Atypical Presentation of Systemic Amyloid Light Chain (AL) Amyloidosis.

Light chain (AL) amyloidosis is caused by a plasma cell clone that produces a dysfunctional, monoclonal light chain. This light chain misfolds and aggregates, resulting in catastrophic organ damage and eventual death. Due to the multiple organs affected by the disease, symptoms can be vague, such as lethargy, fatigue, weight loss, and peripheral edema. This case presentation follows a 66-year-old female patient who presented to our emergency department complaining of progressive shortness of breath (SOB). The patient denied any other associated symptoms and denied any past significant medical history. The lack of other associated symptoms or past diagnoses was a part of this atypical presentation, as the patient frequently complained of a multitude of symptoms affecting more than one organ system, as the pathogenesis of the disease is systemic in nature. Additionally, individuals with undiagnosed amyloidosis have often been diagnosed with other disease processes based on their symptomatology, due to their sometimes nonspecific nature. Upon further evaluation, bilateral pleural effusions were noted on imaging, which was treated with a pigtail pleural catheter.

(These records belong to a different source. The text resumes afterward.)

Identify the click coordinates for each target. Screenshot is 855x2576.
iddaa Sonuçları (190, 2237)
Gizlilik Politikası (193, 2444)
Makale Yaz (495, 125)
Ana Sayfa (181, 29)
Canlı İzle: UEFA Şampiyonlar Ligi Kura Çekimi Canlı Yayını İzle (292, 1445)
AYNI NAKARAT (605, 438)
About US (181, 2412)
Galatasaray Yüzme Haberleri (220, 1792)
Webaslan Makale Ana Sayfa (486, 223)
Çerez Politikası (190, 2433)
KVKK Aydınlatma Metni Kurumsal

Atrial fibrillation was noted on ECG and was treated with both rate- and rhythm-controlled amiodarone. AL amyloidosis was suspected on transthoracic cardiac ultrasound, which was described as a "grainy" appearance of the myocardium, along with heart failure and left ventricular hypertrophy, supported by serum protein electrophoresis (SPEP) and urine protein electrophoresis (UPEP) results. This was confirmed by abdominal fat pad and bone marrow biopsies. While the use of cardiac ultrasound in the preliminary workup of amyloidosis is supported by evidence-based practice, there is a need for confirmatory diagnostic testing. This led to the decision to utilize fat pad biopsy as the primary definitive diagnostic tool, as it was readily available within the hospital system and was technically easier than many of the alternatives. However, this is neither supported nor refuted as the gold standard by the available literature. The patient was transferred to a higher level of care at a center specifically focused on the treatment of amyloidosis to receive the current gold standard of treatment, which was unavailable at our facility due to a lack of these specialized medications, as well as a provider comfortable with the use of these treatments.